Just a few short months after Johnson & Johnson’s Janssen unit sent its targeted non-small cell lung cancer drug amivantamab to the FDA, the regulator has come back with a green light—a very specific one.
Now christened Rybrevant, the drug is the first-ever treatment for non-small cell lung cancer with a group of epidermal growth factor receptor (EGFR) mutations found in 2% to 3% of patients, the FDA said.
The regulator on Friday approved Rybrevant alongside Guardant Health’s cancer test Guardant360 CDx as a companion diagnostic to find those mutations, known as exon 20 insertions. The drug has been cleared for patients whose disease has progressed on or after platinum-based chemotherapy, Janssen said in a release.
Rybrevant, a bispecific antibody, was previously blessed with a priority review tag and breakthrough therapy designation. While other cancer meds like tyrosine kinase inhibitors hit EGFR from inside the cell, antibodies like Rybrevant attack from the outside, making them less susceptible to resistance-causing mutations.
Exon 20 insertions cause rapid cell growth that helps cancer spread, the FDA said in a release. They’re the third most common form of EGFR mutation.
Rybrevant proved its mettle in a study of 81 patients whose disease had progressed on or after platinum-based chemotherapy. The data showed an overall response rate of 40%. The median duration of response was 11.1 months, and 63% of patients responded for six months or more.
The approval comes with a safety caveat: Patients should stop using Rybrevant if they develop symptoms of interstitial lung disease, the FDA said. The drug may cause vision problems and shouldn’t be used in pregnant women. Meanwhile, patients should limit sun exposure during treatment and for two months after.

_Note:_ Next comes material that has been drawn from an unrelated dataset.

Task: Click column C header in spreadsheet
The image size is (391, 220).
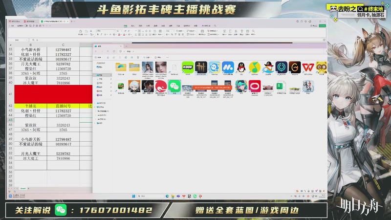Action: click(63, 44)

While NSCLC patients with EGFR mutations already have several options, including AstraZeneca’s blockbuster Tagrisso and Pfizer’s Vizimpro, Rybrevant’s approval in the exon 20 population gives J&J a niche all its own.
The company is also testing the drug with lazertinib, a tyrosine kinase inhibitor Janssen picked up from South Korea’s Yuhan in 2018, in EGFR-mutated NSCLC that has returned after Tagrisso treatment.
In data released ahead of the virtual meeting of the American Society of Clinical Oncology in June, the Rybrevant-lazertinib combo turned out a response in 36% of patients.
The 45 patients observed in the trial also saw the response last for an average of 9.6 months. When the group was narrowed down through genetic testing to the 17 patients who had resistance mechanisms, the response rate rose to 47%, Craig Tendler, VP of oncology clinical development and global medical affairs at Janssen, said in a recent interview with Fierce Biotech.
Those results have prompted Janssen to launch two new studies of the combo. The company aims to improve outcomes versus chemotherapy alone and fine-tune its genetic testing to ID patients most likely to respond.